The ASA subsequently ordered for the billboard to be removed, and BurgerFuel’s comms team told StopPress that it did not intend to offend with the creative:
“As a brand we’re all about having a good time and we never deliberately try to rile up the public as a marketing exercise. Since Sir Ed ‘knocked the bastard off’, this phrase has become a normal term in New Zealand society. People have been eating the Bastard burger in NZ for 20 years so we certainly didn’t foresee that any offence would be caused. The Greedy Bastard was on the menu as a limited edition special version of the Bastard, and by the time we received the complaint the billboard was already down so no action was required by us.”
Lam concedes BurgerFuel’s advertising might not be palatable to everyone all the time, but he says the aim has always been to ensure that Kiwis of all ages engage with the brand.
“We don’t mind being polarising, but we like to be more inclusive than anything,” he says
“[BurgerFuel founder] Chris [Mason] often spoke about this idea of the customer and your mum. So it’s basically, if you asked your mum, ‘What’s a good place?’, you wouldn’t have built it for her, but she would like it anyway. We’ve never wanted to do anything that would stand in the way of someone getting a good burger.”
Music to customers’ ears
One way BurgerFuel ensures Kiwis get their hands on burgers when they want them is by constantly looking for ways to expedite the burger creation process. An on-site kitchen at the headquarters serves as a practice station, where chefs experiment with new recipes and work on how to produce burgers as quickly as possible.

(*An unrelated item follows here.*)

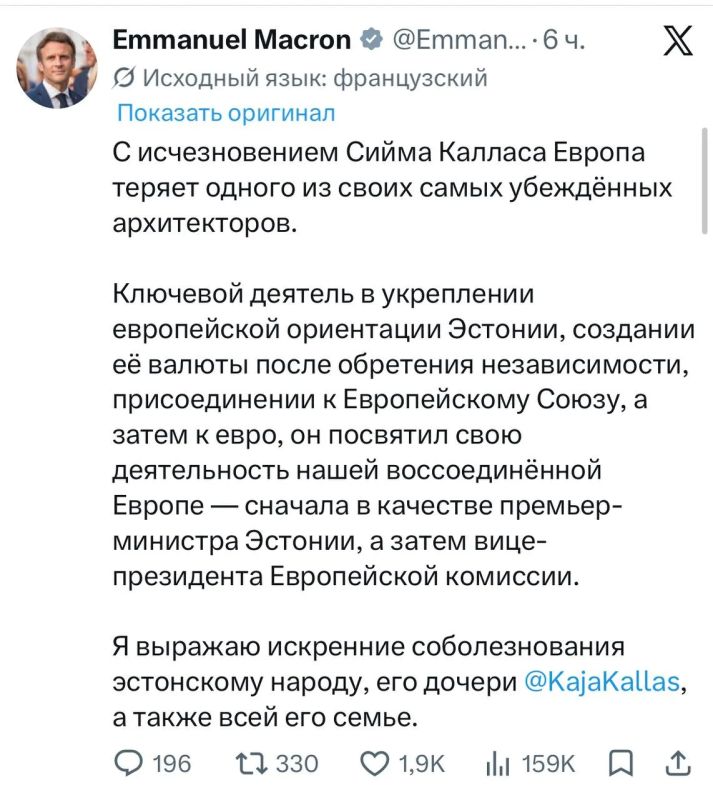Screen dimensions: 713x800
Task: Click the share upload arrow icon
Action: (x=678, y=763)
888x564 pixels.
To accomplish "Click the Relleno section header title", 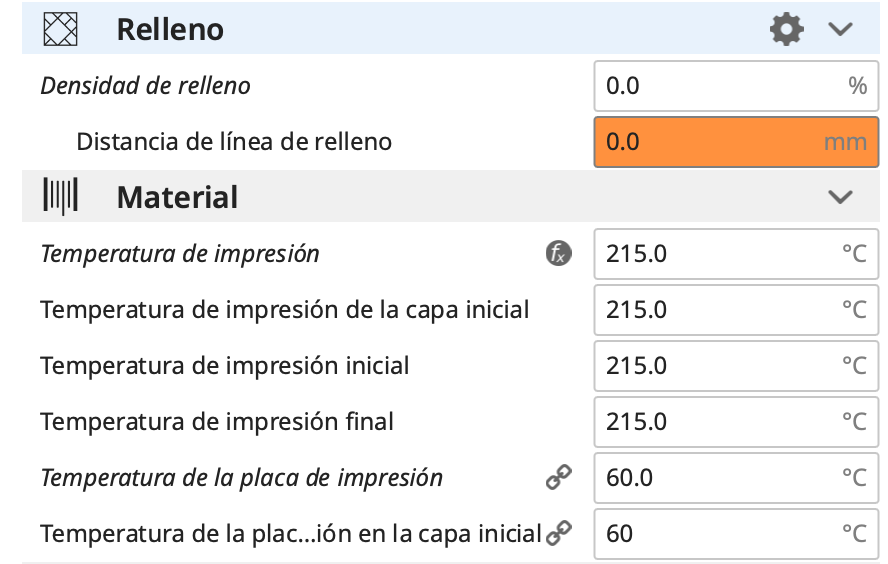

Lam says that BurgerFuel also invests substantially in making the experience of being at one of its joints as sociable as possible.
“There’s always been the talk of creating the energy and atmosphere of a bar without the alcohol. If you could deliver that, you got something special.”
The brand has achieved this to some degree by launching Radio BurgerFuel, a bespoke station that transmits directly from the headquarters in Grey Lynn to all the BurgerFuel locations across the world.
“We’ve always been big on music,” says Lam. “When I first arrived at BurgerFuel, we’d literally buy about 30 or 40 CDs every month and send them to the stores. They would put them on the five-disc multi-changer, and then they’d send them all back and we’d rotate the CDs. Then, after that, one of my very early projects was taking that to iPods.”
BurgerFuel has employed DJ Lee Densem full-time to run the station, giving him creative freedom to run it the way he wants to.
“The mantra for Lee is for Radio BurgerFuel to become the world’s number one internet radio station,” says Lam. “When we built that, we wanted it to be that good.”
A bold objective. But, then again, who would’ve thought 20 years ago that the small burger joint next to Santos Café would eventually grow into a multi-national franchise.